**Exercise directions:** Select the lines below containing the word "magnifier".

**Exercise materials:**
┏━━
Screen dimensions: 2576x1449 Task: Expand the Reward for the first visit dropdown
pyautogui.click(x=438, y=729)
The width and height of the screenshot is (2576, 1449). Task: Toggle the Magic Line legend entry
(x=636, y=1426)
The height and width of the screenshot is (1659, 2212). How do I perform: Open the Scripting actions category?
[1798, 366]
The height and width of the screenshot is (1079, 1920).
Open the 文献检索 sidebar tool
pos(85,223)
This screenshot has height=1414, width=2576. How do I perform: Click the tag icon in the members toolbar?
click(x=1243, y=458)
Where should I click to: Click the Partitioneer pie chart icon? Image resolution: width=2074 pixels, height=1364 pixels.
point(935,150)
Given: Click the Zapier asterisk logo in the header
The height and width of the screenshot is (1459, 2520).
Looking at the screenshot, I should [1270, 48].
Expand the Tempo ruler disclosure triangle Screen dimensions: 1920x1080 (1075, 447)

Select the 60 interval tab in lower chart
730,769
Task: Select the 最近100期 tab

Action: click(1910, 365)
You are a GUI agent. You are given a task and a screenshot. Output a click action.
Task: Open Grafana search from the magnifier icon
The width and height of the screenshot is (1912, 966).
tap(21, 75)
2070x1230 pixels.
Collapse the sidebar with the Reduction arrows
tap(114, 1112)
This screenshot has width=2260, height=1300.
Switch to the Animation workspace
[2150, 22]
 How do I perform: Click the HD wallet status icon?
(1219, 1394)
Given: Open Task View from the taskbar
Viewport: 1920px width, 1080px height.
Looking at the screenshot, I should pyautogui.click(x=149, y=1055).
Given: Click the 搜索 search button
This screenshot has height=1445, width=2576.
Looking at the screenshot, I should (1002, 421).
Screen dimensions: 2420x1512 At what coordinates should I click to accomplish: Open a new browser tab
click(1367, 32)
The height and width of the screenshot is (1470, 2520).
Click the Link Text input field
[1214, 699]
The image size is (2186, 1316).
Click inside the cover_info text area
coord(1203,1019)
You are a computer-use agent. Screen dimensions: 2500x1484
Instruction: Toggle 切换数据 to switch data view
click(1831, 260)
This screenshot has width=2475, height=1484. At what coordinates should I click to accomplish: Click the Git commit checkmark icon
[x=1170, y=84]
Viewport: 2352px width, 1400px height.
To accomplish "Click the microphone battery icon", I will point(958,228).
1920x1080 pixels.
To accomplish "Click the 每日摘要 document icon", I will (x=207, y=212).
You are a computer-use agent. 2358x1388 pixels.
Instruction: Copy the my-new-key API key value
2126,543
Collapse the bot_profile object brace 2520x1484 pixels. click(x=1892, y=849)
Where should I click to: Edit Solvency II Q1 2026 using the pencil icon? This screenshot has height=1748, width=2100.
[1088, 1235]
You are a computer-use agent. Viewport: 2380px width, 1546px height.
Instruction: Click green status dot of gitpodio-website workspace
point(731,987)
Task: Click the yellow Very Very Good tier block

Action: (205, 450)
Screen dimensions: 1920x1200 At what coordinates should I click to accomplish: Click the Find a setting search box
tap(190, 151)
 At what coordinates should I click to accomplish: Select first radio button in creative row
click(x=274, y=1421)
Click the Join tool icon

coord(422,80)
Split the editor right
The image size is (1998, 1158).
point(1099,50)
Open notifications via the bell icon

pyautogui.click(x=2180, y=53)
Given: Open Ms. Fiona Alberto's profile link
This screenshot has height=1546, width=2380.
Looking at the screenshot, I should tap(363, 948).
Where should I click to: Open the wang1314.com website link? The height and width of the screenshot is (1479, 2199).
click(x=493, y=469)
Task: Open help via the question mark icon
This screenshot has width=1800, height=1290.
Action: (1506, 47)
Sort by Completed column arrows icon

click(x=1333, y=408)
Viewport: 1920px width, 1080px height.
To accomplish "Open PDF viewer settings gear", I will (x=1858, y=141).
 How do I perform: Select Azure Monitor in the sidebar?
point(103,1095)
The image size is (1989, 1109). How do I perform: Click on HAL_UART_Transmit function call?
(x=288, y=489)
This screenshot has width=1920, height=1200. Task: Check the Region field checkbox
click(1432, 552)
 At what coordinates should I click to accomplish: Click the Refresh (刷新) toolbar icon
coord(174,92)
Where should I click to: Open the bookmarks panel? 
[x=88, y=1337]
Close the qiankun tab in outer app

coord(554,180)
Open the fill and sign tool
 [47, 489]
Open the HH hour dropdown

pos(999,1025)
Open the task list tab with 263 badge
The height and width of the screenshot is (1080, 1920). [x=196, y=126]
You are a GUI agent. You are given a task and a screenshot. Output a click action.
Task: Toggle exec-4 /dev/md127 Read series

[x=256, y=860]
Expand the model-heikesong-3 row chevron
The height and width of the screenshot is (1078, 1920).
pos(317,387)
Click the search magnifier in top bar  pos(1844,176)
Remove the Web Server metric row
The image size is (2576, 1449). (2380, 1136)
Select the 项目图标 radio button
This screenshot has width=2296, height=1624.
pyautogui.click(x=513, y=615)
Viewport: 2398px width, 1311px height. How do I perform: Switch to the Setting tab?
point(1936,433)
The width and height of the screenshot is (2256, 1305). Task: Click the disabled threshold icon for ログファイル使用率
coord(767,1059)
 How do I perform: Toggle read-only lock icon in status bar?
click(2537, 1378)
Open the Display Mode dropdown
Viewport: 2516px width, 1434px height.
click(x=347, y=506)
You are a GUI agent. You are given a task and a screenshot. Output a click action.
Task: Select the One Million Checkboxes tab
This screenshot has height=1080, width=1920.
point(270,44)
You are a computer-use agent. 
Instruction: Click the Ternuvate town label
┗━━
**Result of the task:**
Task: Open Grafana search from the magnifier icon
Click the search magnifier in top bar  pos(1844,176)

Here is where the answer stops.